PIXELISH

Pixelish is a standalone workshop that looks at the creation of a constructed language for the Pixelache community
 

The workshop will function to create the beginning of a speculative auxiliary language for the community, not for the purposes of practical application but as a means to reflect upon the ways in which language is used, both internally and globally. The workshop is also open to the broader public but it is primarily a tool for the association's linguistic self-reflection. The outcome, if any, of this workshop is not predetermined and will occur through the collective consensus of the participants.

 

The aim of the workshop and final outcome is a dialectal catharsis explored through the sharing of language and the creation of a common tongue. The intent is to explore the relationships between different language speakers within the community. Rather than regarding language as primarily a tool for communication, we will regard language as a mode of cognition, a way of seeing the world that will hopefully be shared in order to impact each other to engender agency and strengthen empathy. By creating a speculative mutually intelligible tongue for Pixleache we offer new and unique insight into the community outside of the usual parameters available through the existing language hierarchies present in the community.

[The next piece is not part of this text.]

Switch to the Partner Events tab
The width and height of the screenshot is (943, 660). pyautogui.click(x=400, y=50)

The operational languages chosen within cultural organizations are naturally informed by broader global trends, many opt to use the dominant language forms of their contexts (i.e. National/official state languages), however more frequently where the context shifts towards an international focus or includes partners with international backgrounds, cultural organizations make use of globally dominant forms. International English is regularly treated as an auxiliary language, however, it and most other globally dominant languages have attained these positions as a result of a colonial past. In any case, the choice of languages we use, whether a conscious decision or not, inarguably affects communication and consequentially is worth thinking about. 

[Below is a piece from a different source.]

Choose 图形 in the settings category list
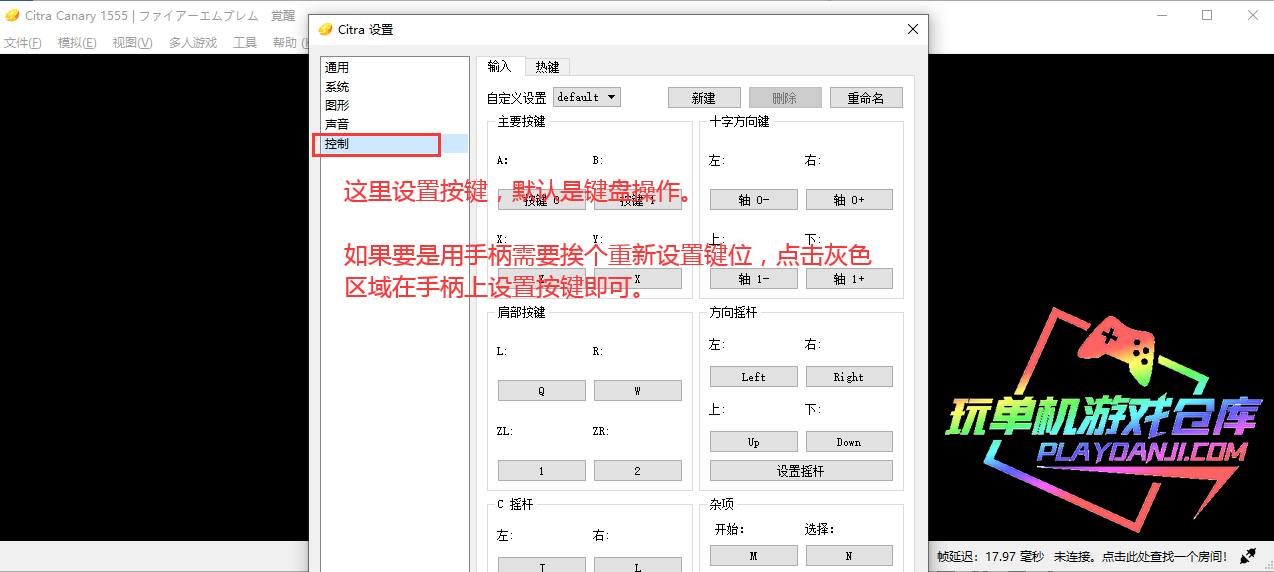 tap(337, 105)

Linguistic relativity, often misattributed as the Sapir-Whorf hypothesis, is a group of theories that propose the structure of any given language affects the cognition, perceptions, thoughts, and beliefs of its speakers. If this is true then what is the potential impact of a language with an attached history of colonialism and supremacy? Is this history within the DNA of a language, within its linguistic structure and if so what does it impart upon our consciousness? How does it inform the relationships that we have with each other, beyond just our cultural background but the very words that fall out of our mouths?

The workshop will make use of language construction as an experimental methodology, with resources employed from Mark Rosenfelder’s Language Construction Kit informed by some of the insights collected in Language Invention in Linguistics Pedagogy (Various authors) as well as other materials from Steve Maher's own library of Con-language texts. 

The outcome will be determined by the activity of the participants, it might simply be a glossary of terms, an original written piece in the created language, or a recording of the language's numerical system. The main body of the work is the relationship that is explored within the workshop itself, any artistic artifact which might come about as a result of the workshop is the communal property of the workshop's stakeholders and theirs to do with as they see fit.